Dr. Mary Ruwart is a Libertarian author, speaker, and activist who previously served as an Adjunct Professor of Biology at UNC-Charlotte. Dr. Ruwart was the Libertarian candidate for Senate in Texas in 2000, and was a keynote speaker at the 2004 Libertarian National Convention and at the LPNC state convention in 2018. Additionally, Dr. Ruwart has served on the boards of the International Society for Individual Liberty, the Fully Informed Jury Association, and the Michigan chapter of the Heartland Institute. She is currently one of the scholars leading the Libertarian Solutions 3.0 online learning course run by Liberty International.
As we move into 2023, it’s tough to know which way the world is turning. Covid has wreaked havoc on our economy, our rights, and our health. Although the worst of the crisis is supposedly behind us, it’s uncertain what 2023 will bring. Many of us are still mourning our losses and frustration abounds. This is when we are most vulnerable, when we must take care not to be our own worst enemies.

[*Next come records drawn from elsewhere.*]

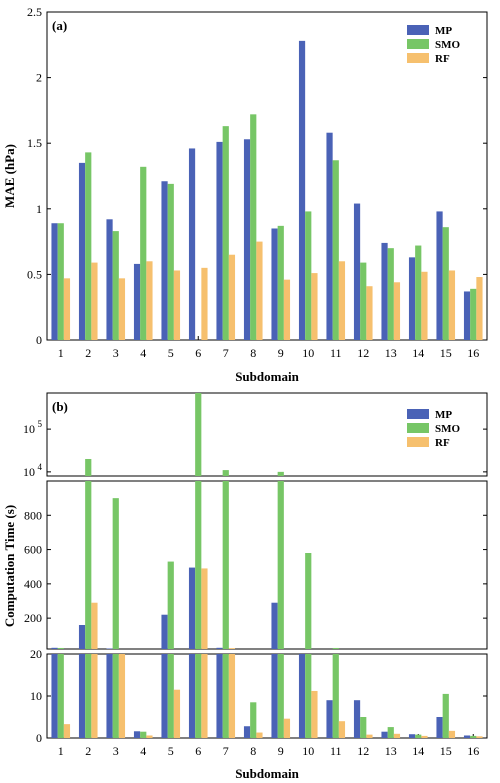 This screenshot has height=783, width=500. Describe the element at coordinates (267, 434) in the screenshot. I see `panel-b-frame-log-segment` at that location.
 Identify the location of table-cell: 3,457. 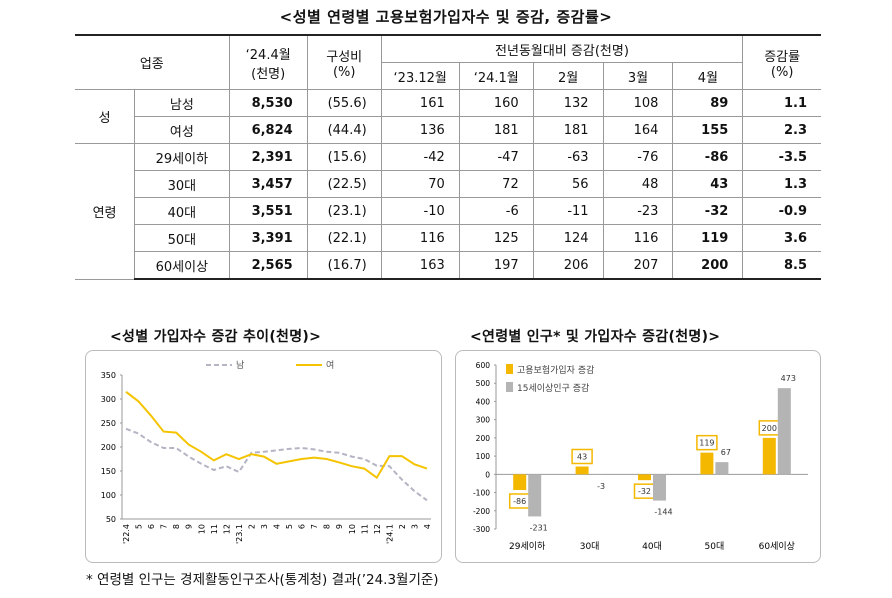
(268, 184).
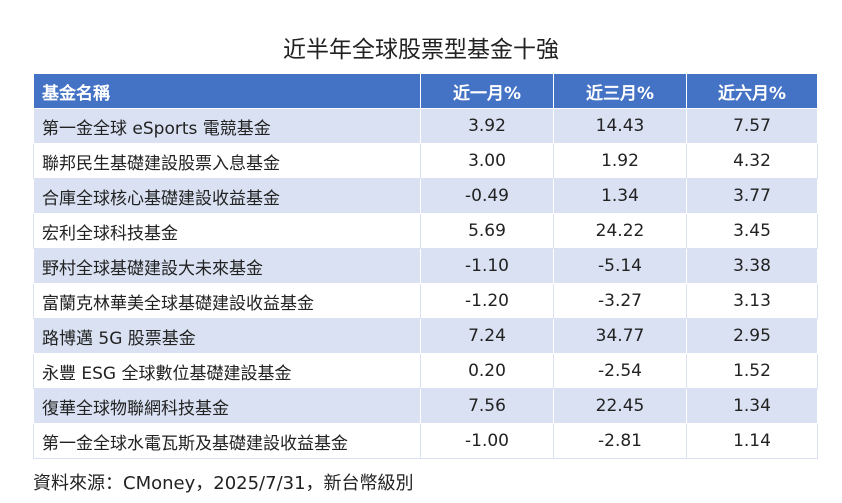  Describe the element at coordinates (487, 371) in the screenshot. I see `return-cell: 0.20` at that location.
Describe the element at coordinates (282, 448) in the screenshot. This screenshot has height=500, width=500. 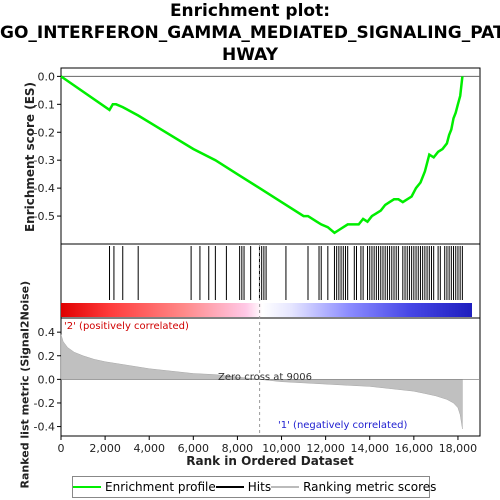
I see `x-tick-label: 10,000` at that location.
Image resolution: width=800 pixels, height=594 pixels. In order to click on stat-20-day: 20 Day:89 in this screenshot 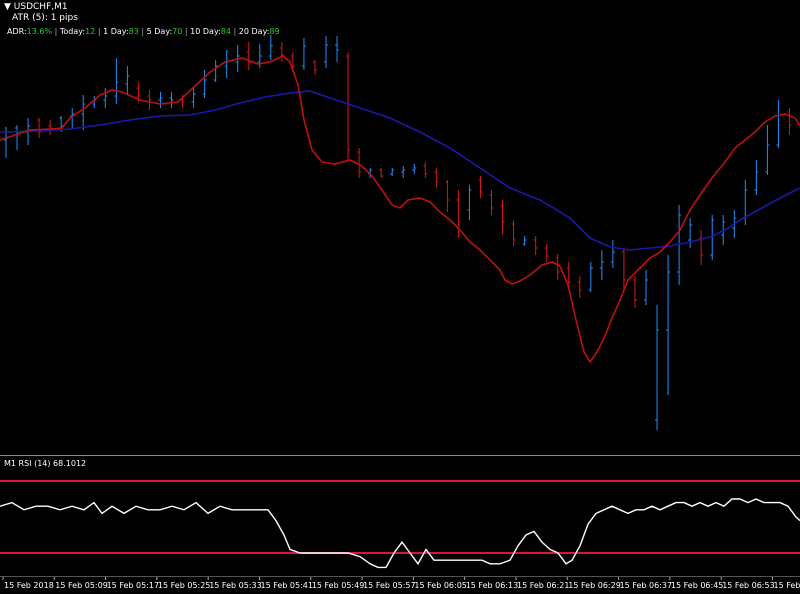, I will do `click(259, 32)`.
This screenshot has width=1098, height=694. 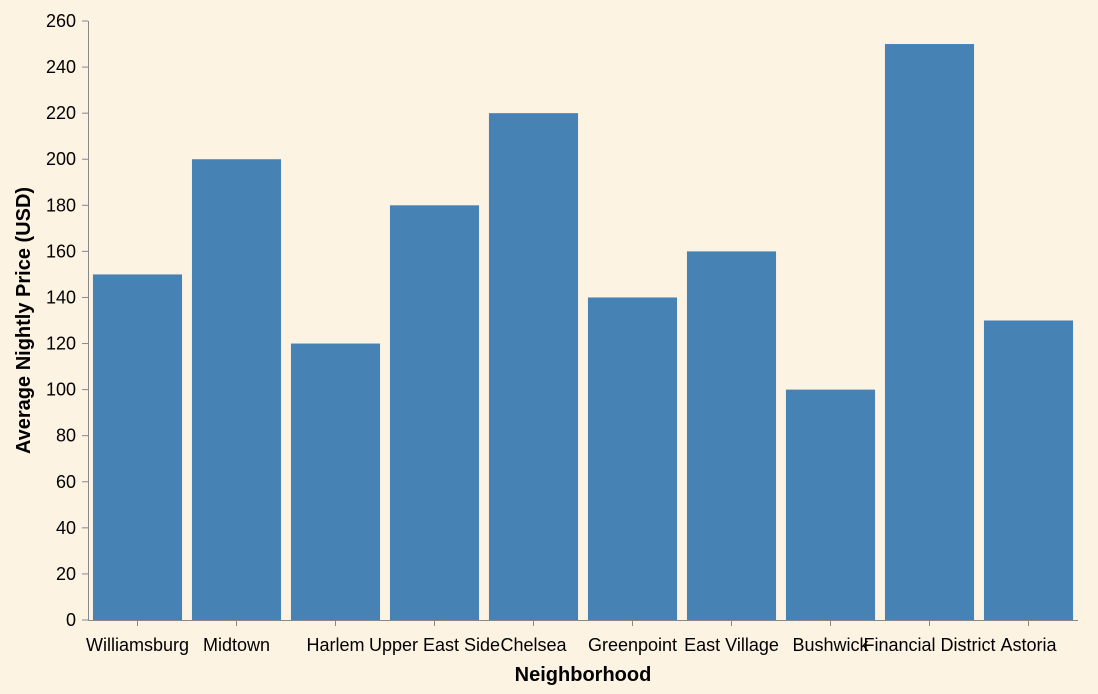 I want to click on bar-upper-east-side, so click(x=434, y=413).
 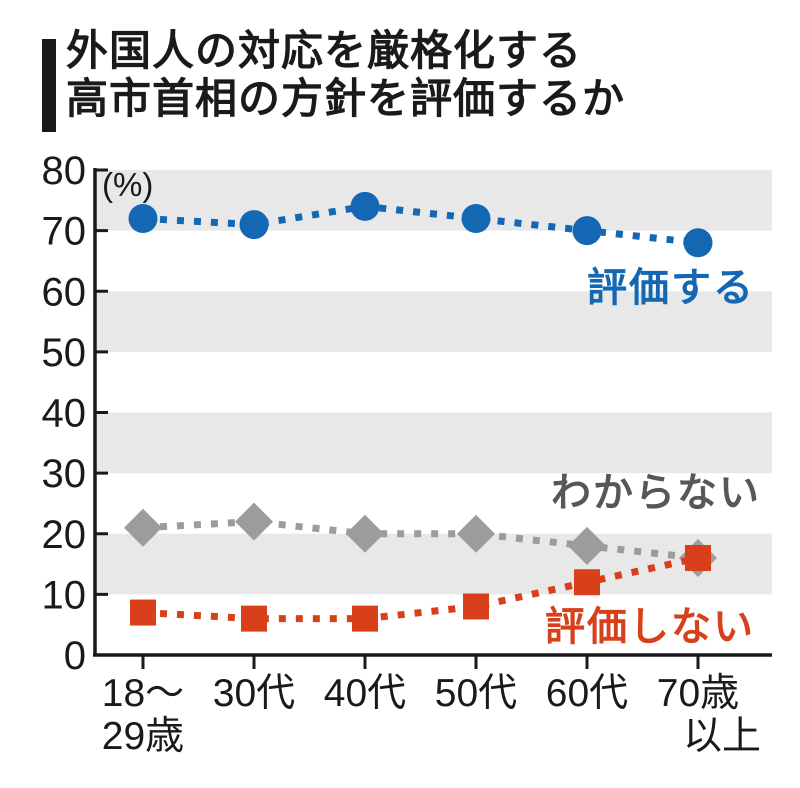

The government has accumulated power throughout the crisis and it may seem at times that there is little we, as libertarians, can do. In our understandable frustration, it’s easy to lash out at our families, friends, and fellow libertarians instead. If we do, our abusive government will have succeeded in dividing us and we will be doing its dirty work for it. In times like these, we should be coming together and acknowledging our real enemy and vent our frustration constructively.
How do we do that? We come together and help those who are not in a position to fight the good fight. For example, in Gastonia, not far from where I used to live in Charlotte, members of the LPNC and Spike Cohen's "You Are The Power" have been holding rallies, speaking at public meetings, and raising money to help abused and disadvantaged homeless people being harassed by city and county government. These activists are building bonds with local community members, forming a diverse coalition of people from across all political, cultural and economic spectrums. If we expect others to embrace our philosophy of non-aggression, we have to be a living example of our principles in action. Be the neighbor known for offering a hand up, not a hand out. If we invest faithfully in our cause, the people we are trying to reach will have extra incentive to invest a little faith in our ideas.
Joining a coalition to obtain justice allows us to unite with those who feel the same on a single, simple issue. Our comrades in arms are more likely to listen to the libertarian message when they see our dedication to justice in action. Not only do we thwart the injustice of the state, but we gain sympathizers for the libertarian ideal. Isn’t this a much better way to release our frustrations than fighting among ourselves? This is the time to embrace our libertarian colleagues and together do good. Let's not let "them" divide us, but unite us!